Stored items:
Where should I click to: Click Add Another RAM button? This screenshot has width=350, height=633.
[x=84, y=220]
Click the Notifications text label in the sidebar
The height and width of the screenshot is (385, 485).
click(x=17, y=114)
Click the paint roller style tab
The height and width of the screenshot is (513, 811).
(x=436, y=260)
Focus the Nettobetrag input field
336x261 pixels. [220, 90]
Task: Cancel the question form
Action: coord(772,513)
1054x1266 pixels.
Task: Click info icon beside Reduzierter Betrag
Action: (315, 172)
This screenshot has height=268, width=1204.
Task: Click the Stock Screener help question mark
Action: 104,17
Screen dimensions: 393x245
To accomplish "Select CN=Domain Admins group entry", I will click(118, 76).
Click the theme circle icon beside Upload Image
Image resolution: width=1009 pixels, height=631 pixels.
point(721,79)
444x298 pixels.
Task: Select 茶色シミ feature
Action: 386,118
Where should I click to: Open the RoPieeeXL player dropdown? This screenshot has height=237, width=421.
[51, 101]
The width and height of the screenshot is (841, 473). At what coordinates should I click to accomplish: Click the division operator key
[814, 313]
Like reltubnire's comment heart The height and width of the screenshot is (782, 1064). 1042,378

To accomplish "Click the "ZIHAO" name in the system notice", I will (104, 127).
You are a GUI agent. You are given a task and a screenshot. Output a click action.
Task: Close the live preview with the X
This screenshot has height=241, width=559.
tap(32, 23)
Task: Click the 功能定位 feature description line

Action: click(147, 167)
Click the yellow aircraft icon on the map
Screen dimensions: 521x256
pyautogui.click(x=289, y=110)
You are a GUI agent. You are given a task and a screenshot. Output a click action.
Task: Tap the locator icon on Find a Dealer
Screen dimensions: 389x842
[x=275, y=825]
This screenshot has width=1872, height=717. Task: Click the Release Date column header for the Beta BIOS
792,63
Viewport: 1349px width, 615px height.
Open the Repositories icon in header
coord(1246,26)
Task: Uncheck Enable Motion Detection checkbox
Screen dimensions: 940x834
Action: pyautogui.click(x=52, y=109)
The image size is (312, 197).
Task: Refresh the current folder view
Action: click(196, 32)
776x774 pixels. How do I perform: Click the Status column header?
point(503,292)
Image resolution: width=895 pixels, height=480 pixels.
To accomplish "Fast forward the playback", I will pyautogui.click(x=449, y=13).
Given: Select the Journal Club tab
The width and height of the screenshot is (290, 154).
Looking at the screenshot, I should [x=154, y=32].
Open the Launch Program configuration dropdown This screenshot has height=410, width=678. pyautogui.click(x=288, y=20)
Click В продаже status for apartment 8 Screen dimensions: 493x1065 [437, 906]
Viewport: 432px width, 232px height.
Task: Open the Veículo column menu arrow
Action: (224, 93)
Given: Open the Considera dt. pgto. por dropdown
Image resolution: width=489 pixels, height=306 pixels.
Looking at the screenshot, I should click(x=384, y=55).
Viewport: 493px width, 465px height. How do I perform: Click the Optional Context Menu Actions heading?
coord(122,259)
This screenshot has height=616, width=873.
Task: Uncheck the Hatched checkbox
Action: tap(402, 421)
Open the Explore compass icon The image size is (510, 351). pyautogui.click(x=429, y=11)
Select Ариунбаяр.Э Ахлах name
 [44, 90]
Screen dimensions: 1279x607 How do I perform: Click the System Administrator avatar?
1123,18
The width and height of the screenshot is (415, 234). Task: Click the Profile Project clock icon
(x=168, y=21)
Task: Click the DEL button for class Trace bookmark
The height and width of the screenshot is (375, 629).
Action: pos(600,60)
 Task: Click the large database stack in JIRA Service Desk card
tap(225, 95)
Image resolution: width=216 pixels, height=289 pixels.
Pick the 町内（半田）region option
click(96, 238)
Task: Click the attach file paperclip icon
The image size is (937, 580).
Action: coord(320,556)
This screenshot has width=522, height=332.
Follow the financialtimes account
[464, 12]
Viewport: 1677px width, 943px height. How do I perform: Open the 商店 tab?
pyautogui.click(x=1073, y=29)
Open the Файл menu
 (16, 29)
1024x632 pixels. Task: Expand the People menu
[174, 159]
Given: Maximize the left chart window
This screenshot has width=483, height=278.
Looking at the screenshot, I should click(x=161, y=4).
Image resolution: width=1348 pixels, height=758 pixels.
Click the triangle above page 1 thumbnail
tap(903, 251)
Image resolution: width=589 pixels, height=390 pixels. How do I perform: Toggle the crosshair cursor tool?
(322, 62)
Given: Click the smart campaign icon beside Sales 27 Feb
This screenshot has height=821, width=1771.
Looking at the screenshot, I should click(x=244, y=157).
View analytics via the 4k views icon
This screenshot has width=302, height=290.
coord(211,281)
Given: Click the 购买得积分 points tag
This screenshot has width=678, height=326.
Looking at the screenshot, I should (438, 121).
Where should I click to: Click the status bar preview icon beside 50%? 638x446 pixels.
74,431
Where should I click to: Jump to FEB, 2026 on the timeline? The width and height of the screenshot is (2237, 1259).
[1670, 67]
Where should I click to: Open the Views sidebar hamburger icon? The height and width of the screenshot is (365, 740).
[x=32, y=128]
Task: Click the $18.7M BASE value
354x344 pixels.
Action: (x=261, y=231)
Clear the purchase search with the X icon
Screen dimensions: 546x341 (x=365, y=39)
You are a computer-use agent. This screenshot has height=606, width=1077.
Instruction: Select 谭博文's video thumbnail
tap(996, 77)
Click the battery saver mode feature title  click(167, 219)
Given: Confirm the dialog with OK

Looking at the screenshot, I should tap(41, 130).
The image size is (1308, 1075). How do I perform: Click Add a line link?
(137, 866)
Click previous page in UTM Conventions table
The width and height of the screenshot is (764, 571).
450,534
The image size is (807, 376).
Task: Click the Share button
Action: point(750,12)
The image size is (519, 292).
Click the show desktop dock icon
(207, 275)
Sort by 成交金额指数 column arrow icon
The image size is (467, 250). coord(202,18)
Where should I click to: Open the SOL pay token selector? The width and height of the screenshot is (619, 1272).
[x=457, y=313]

**TASK BRIEF**
Copy every line of the records above that holds the word "will".

**EXPECTED OUTPUT**
To accomplish "Select CN=Domain Admins group entry", I will click(118, 76).
To accomplish "Click the "ZIHAO" name in the system notice", I will (104, 127).
To accomplish "Fast forward the playback", I will pyautogui.click(x=449, y=13).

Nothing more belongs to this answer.